# Crystal Cruises



## Andy (Aug 25, 2002)

Anyone been on one of these recently. It's been years for us but we're going on this one:

https://askandyaboutclothes.com/com...5-AskAndy-Asia-Tour-April-2015&highlight=Asia

On Pg. 13 of the "Before you Sail" brochure?

_Alcoholic beverages from our all-inclusive beverage menu are included in your cruise fare.
_
 ​Are there certain alcoholic beverages (house brands) for which you are not charged?
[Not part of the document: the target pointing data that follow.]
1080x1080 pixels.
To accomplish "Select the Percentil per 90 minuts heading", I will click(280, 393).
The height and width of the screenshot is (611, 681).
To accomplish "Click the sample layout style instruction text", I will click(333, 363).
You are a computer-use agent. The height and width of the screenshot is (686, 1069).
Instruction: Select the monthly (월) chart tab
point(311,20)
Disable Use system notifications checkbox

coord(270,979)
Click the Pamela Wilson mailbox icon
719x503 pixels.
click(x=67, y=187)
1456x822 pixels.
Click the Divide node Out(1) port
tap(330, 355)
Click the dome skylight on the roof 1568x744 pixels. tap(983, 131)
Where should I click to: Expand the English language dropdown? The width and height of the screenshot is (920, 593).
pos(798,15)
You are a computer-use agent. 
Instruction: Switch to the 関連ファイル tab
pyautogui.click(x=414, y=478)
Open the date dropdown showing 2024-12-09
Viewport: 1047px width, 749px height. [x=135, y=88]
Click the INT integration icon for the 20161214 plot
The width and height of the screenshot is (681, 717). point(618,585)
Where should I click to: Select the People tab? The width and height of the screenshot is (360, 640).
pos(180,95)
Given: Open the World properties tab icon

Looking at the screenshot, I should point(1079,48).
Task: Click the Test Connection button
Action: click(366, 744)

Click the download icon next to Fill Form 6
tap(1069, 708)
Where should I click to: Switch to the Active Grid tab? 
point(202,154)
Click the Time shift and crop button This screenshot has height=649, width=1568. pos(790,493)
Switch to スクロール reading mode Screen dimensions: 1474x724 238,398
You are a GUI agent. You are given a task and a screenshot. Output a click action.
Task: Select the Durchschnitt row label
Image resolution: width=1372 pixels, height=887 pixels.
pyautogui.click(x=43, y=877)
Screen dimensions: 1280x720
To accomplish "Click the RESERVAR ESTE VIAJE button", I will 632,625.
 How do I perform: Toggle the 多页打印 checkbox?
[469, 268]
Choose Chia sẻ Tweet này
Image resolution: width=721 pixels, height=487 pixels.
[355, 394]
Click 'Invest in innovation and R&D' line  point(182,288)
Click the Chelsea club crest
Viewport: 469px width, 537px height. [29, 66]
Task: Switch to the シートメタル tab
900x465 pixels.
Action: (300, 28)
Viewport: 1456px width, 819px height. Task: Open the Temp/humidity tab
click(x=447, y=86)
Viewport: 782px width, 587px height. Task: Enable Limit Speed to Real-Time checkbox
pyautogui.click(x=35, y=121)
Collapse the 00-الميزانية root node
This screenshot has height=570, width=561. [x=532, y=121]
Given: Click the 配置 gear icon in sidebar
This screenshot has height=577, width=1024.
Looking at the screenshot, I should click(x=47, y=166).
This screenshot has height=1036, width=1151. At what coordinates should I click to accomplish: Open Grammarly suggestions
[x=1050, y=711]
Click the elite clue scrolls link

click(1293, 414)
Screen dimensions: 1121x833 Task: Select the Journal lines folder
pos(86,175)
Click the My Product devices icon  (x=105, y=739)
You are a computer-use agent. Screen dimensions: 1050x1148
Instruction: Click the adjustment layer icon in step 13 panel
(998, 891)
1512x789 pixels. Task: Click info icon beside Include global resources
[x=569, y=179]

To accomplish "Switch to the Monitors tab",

I don't have to bring a couple of bottles on board?


----------



## drlivingston (Jun 21, 2012)

The last time that I was on Crystal, it was pretty much all-inclusive. Don't worry about bringing your own alcohol. They have an extensive wine list. Besides, if you were into just saving money, you would be on Royal Caribbean instead of Crystal. :tongue2:


----------



## Andy (Aug 25, 2002)

That's great! It means I can get back most of what we paid for the trip! :beer:


----------



## drlivingston (Jun 21, 2012)

I don't think that Crystal wants to see me again anytime soon. It was either on that cruise or a Radisson (now Regent) cruise that my head waiter stopped calling me by my real name and started calling me Kobayashi.


----------